Key Terms & Concepts

What does a Data Scientist do?

Frequently regarded as "one of the sexiest careers of the 21st century", I can assure you from my first hand experience that it's only mildly interesting. The term Data Science is a marketing phenomenon, and the Data Scientist job title has become an umbrella term for anyone who works with data. Nevertheless, I can't see myself working in any other role. I love the wide variety of problems I get to work on and being able to wear many different hats.

Data Science is a multidisciplinary field that combines statistics, computer science and business intelligence to extract meaningful information from data. If you're lucky, you will get to work on flashy Machine Learning models for about 10% of the time. Understanding business problems, data wrangling and integrating your solution with existing business systems makes up the other 90%.
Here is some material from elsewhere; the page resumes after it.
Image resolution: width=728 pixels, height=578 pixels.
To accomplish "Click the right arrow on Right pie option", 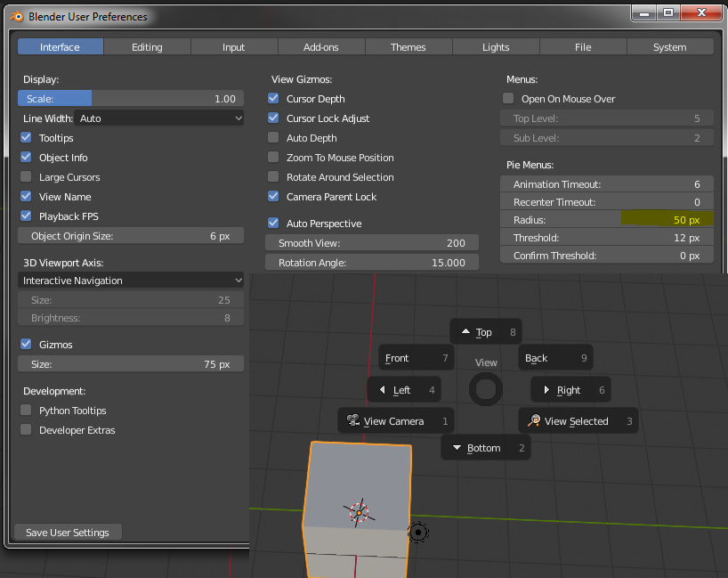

The flashiest part about being a Data Scientist is building models -- systems that learn by finding and applying patterns from previous observations. These models quantify real world phenomenons and define the meaning of artificial intelligence.

We frequently use the term "training" to refer to model development (i.e. training a model).

What exactly are Models?

Models are mathematical expressions that use a set of parameters to generate inference for new observations. For instance, a salesperson can use their sales history to model revenue as a function of leads.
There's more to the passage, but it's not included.